(Material for this exercise Opens)

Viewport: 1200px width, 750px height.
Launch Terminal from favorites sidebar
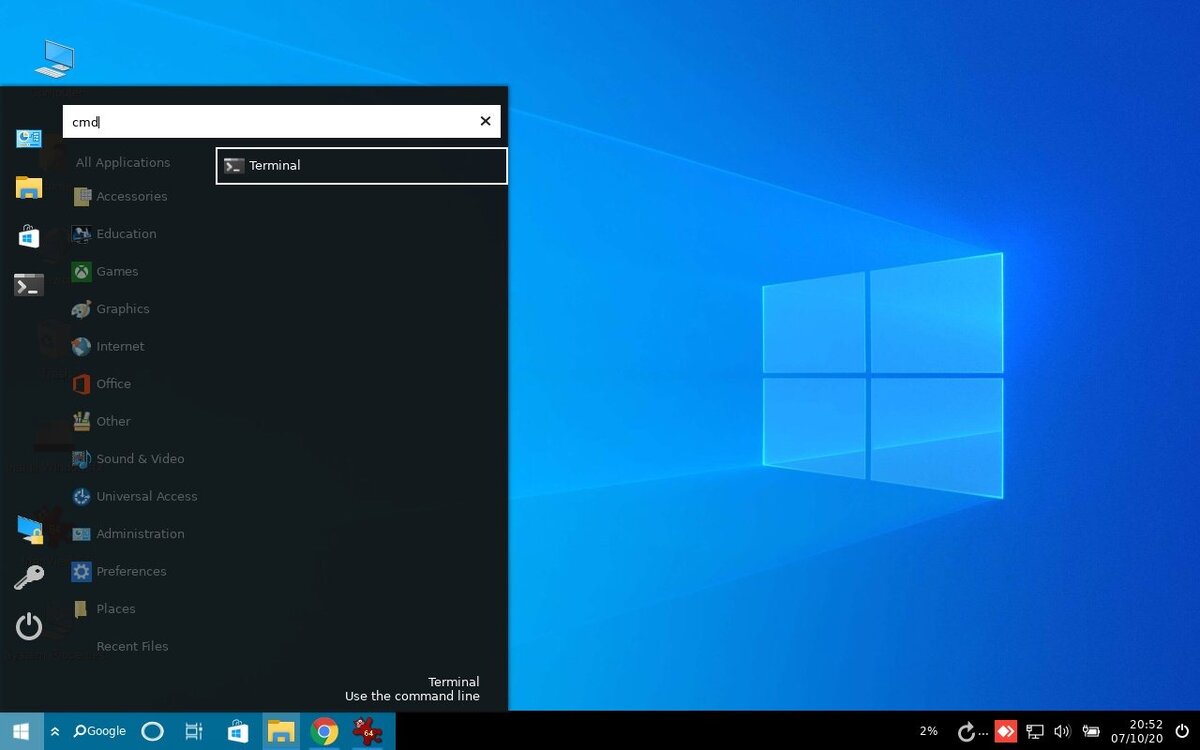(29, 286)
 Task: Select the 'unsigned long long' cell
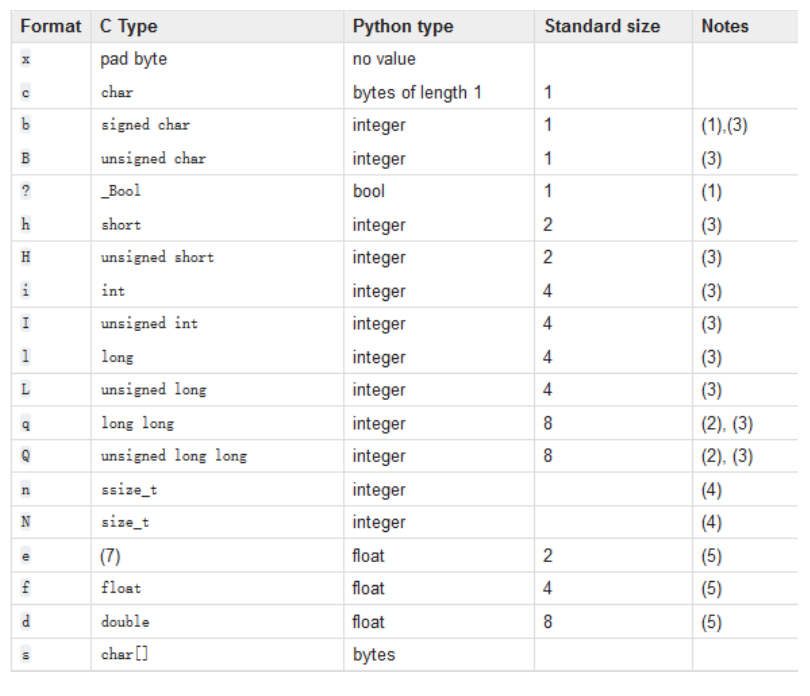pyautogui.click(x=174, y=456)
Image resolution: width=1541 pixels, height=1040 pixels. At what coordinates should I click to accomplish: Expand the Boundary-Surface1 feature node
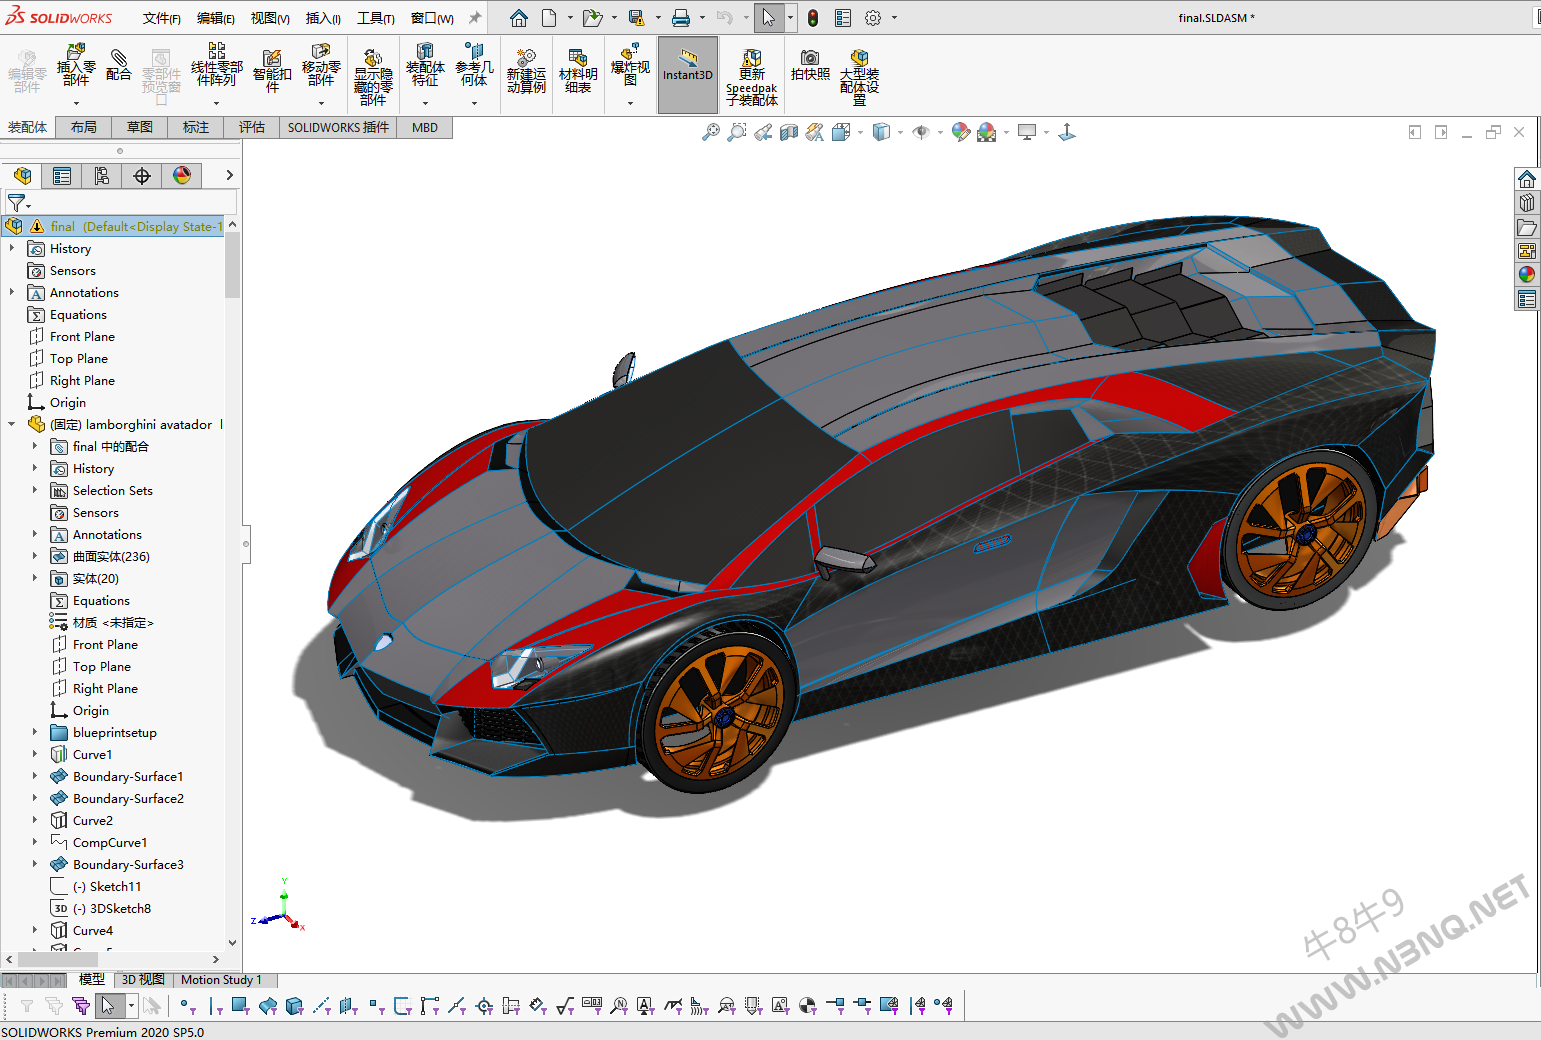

(Material for this exercise Closes)
(Material for this exercise Opens)

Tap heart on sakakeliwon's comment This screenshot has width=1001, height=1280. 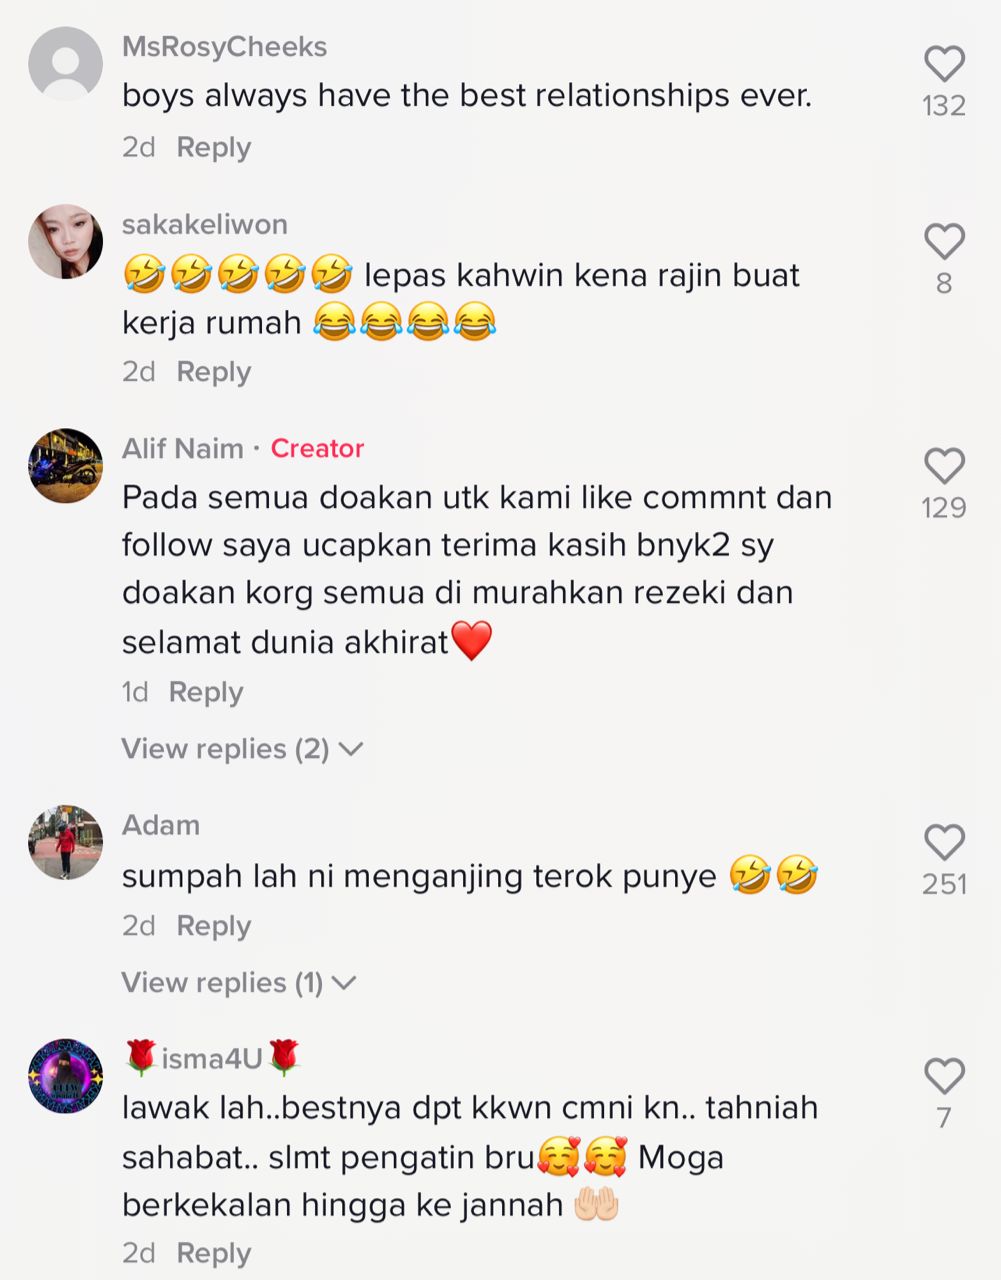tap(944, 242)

(Material for this exercise Closes)
(Material for this exercise Opens)

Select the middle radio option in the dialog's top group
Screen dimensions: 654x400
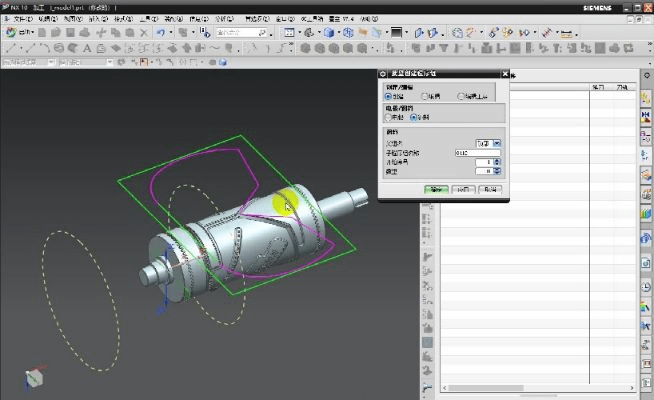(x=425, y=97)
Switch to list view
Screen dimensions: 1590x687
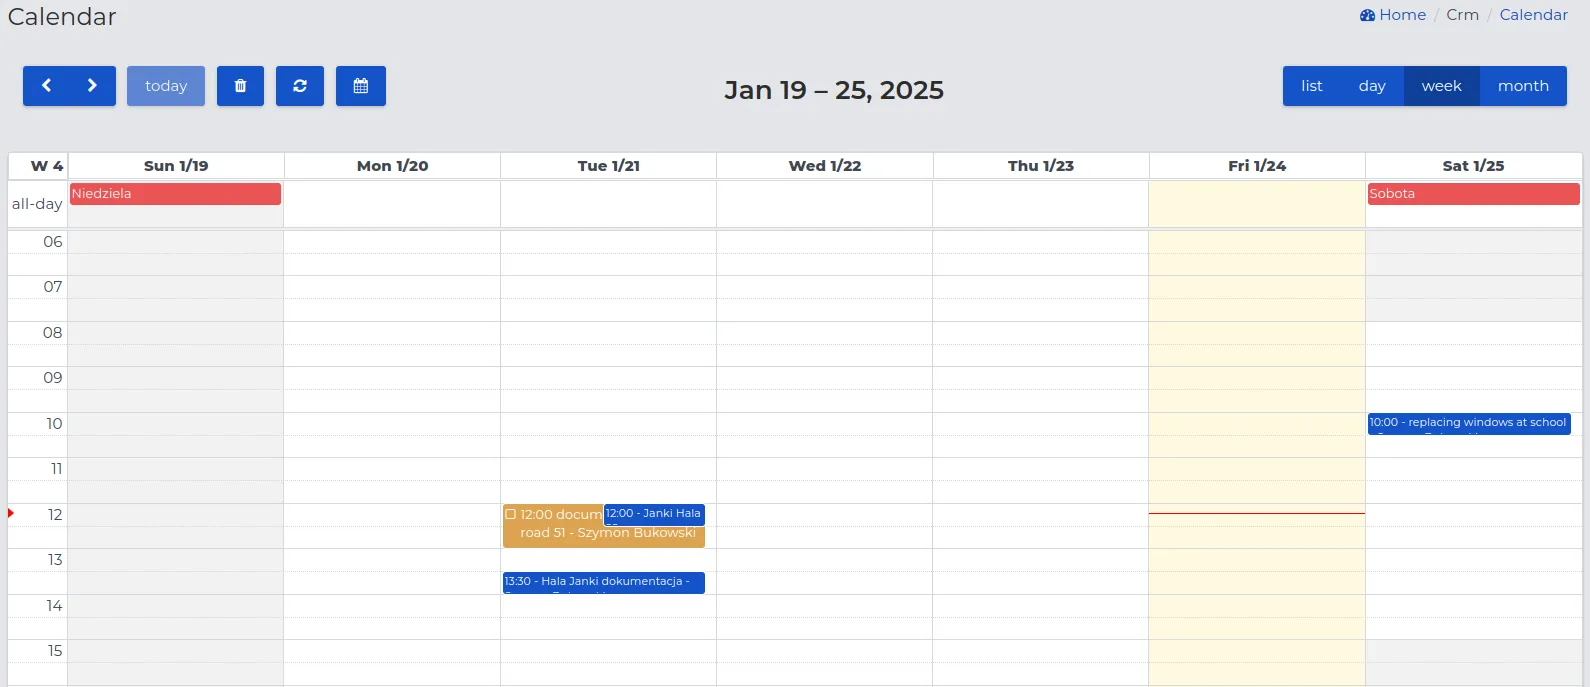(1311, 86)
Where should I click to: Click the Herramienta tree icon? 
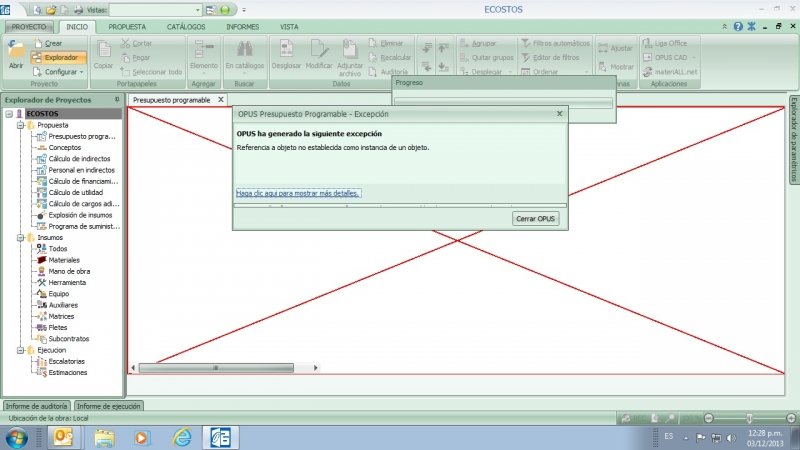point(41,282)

(Material for this exercise Closes)

Exercise objective: Find where the line with "Viewport: 1200px width, 750px height." sits in the material above and where the line with "Image resolution: width=1541" sits. Set down exactly the lines from the first to the second, both included and nothing else, without pictures.

Answer box:
Viewport: 1200px width, 750px height.
Launch Terminal from favorites sidebar
(29, 286)
 Task: Select the 'unsigned long long' cell
pyautogui.click(x=174, y=456)
Image resolution: width=1541 pixels, height=1040 pixels. At what coordinates should I click to accomplish: Expand the Boundary-Surface1 feature node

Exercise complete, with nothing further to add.